Annie Dillards book Pilgrim at Tinker Creek (1974) played a major role in situating me within the natural world, as it has doubtless done for countless others, and she has written many wonderful books since then. Annie is pithy, often wry, real, insisting that we notice and guiding us with her own noticing. Here are some of her magnificent quotes.

 

The answer must be, I think, that beauty and grace are performed whether or not we will or sense them. The least we can do is try to be there.

Nature is, above all, profligate. Don’t believe them when they tell you how economical and thrifty nature is, whose leaves return to the soil. Wouldn’t it be cheaper to leave them on the tree in the first place? This deciduous business alone is a radical scheme, the brainchild of a deranged manic-depressive with limitless capital. Extravagance! Nature will try anything once.

We have not yet encountered any god who is as merciful as a man who flicks a beetle over on its feet.

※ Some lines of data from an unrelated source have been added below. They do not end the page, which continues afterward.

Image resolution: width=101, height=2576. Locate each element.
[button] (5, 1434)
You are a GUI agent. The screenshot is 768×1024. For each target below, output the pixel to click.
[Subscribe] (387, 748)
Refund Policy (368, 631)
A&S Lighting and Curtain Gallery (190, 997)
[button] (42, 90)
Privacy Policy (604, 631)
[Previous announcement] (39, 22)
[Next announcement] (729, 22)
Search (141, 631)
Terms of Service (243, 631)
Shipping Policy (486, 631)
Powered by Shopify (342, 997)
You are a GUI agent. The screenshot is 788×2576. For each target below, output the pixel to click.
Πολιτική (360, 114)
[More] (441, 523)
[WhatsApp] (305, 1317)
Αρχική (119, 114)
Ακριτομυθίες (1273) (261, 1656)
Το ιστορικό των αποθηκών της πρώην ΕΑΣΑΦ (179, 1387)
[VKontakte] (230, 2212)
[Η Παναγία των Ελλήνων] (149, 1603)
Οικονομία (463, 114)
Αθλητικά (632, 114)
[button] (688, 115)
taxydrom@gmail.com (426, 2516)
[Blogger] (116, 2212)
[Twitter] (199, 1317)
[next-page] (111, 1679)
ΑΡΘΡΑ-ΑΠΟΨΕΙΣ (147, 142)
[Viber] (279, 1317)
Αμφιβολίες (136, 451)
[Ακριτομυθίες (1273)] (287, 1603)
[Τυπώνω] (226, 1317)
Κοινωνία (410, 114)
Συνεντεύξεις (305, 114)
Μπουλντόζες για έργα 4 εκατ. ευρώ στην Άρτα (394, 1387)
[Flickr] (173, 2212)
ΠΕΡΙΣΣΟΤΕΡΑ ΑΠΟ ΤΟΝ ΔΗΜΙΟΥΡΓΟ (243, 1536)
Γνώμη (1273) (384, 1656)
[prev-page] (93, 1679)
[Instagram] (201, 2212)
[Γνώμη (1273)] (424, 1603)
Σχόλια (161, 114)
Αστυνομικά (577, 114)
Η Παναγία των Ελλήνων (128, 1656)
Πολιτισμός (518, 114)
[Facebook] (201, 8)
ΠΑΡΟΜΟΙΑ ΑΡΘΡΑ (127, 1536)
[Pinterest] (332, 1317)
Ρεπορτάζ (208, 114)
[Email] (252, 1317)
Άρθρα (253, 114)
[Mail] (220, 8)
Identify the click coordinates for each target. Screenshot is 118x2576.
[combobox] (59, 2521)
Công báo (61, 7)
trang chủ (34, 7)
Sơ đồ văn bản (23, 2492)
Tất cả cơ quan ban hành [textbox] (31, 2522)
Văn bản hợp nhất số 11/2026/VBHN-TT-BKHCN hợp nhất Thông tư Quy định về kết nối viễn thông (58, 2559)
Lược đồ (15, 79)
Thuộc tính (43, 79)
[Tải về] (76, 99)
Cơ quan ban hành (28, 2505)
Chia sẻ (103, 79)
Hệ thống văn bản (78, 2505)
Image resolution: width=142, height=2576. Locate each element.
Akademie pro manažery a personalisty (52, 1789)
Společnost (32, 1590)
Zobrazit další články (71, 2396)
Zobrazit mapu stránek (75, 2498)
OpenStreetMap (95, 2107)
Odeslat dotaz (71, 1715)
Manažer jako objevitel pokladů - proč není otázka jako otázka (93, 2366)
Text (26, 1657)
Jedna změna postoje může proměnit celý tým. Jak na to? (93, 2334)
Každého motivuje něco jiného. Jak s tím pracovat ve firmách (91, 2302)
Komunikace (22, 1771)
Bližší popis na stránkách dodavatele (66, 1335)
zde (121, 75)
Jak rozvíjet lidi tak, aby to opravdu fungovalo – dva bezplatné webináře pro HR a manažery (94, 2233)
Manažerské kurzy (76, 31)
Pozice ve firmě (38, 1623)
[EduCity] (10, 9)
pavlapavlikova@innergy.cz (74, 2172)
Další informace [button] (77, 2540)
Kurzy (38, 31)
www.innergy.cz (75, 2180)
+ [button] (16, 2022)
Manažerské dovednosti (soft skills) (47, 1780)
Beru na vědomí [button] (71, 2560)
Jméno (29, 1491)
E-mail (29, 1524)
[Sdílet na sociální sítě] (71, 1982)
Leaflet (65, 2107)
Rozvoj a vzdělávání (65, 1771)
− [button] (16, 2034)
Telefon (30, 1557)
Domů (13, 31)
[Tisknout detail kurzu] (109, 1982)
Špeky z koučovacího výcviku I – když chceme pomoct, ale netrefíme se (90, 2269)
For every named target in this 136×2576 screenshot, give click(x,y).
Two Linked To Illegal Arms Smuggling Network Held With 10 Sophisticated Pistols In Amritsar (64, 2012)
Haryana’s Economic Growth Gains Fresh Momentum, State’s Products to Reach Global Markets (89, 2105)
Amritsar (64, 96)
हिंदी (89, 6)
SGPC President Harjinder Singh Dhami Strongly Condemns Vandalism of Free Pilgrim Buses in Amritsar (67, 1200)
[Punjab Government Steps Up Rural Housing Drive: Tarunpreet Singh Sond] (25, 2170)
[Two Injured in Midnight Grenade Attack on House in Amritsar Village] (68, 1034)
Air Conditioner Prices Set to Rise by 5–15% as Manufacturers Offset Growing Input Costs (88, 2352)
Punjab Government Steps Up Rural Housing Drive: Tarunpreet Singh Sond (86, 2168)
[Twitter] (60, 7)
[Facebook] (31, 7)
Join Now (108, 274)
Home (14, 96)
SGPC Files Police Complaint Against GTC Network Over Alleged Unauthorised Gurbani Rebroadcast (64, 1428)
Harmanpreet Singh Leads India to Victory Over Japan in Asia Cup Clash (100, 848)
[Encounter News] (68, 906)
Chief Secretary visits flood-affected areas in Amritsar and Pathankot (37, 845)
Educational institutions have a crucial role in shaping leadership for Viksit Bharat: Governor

There were no formerly heroic times, and there was no formerly pure generation. There is no one here but us chickens, and so it has always been: A people busy and powerful, knowledgeable, ambivalent, important, fearful, and self-aware; a people who scheme, promote, deceive, and conquer; who pray for their loved ones, and long to flee misery and skip death. It is a weakening and discoloring idea, that rustic people knew God personally once upon a time– or even knew selflessness or courage or literature– but that it is too late for us. In fact, the absolute is available to everyone in every age. There never was a more holy age than ours, and never a less. … There is no whit less enlightenment under the tree by your street than there was under the Buddha’s bo tree.

Concerning trees and leaves… there’s a real power here. It is amazing that trees can turn gravel and bitter salts into these soft-lipped lobes, as if I were to bite down on a granite slab and start to swell, bud and flower. Every year a given tree creates absolutely from scratch ninety-nine percent of its living parts. Water lifting up tree trunks can climb one hundred and fifty feet an hour; in full summer a tree can, and does, heave a ton of water every day. A big elm in a single season might make as many as six million leaves, wholly intricate, without budging an inch; I couldn’t make one. A tree stands there, accumulating deadwood, mute and rigid as an obelisk, but secretly it seethes, it splits, sucks and stretches; it heaves up tons and hurls them out in a green, fringed fling. No person taps this free power; the dynamo in the tulip tree pumps out even more tulip tree, and it runs on rain and air.

We are here to abet creation and to witness it, to notice each thing so each thing gets noticed. Together we notice not only each mountain shadow and each stone on the beach but we notice each other’s beautiful face and complex nature so that creation need not play to an empty house.

I have often noticed that these [factual] things, which obsess me, neither bother nor impress other people even slightly. I am horribly apt to approach some innocent at a gathering, and like the ancient mariner, fix him with a wild, glittring eye and say, Do you know that in the head of the caterpillar of the ordinary goat moth there are two hundred twenty-eight separate muscles?” The poor wretch flees. I am not making chatter; I mean to change his life.

In nature, improbabilities are the one stock in trade. The whole creation is one lunatic fringe. If creation had been left up to me, I’m sure I wouldn’t have had the imagination or courage to do more than shape a single, reasonably sized atom, smooth as a snowball, and let it go at that. … No claims of any and all revelations could be so far-fetched as a single giraffe.

Experiencing the present purely is being emptied and hollow; you catch the grace as a man fills his cup under a waterfall.

We are here on the planet only once, and might as well get a feel for the place.

Look upstream. Just simply turn around; have you no will?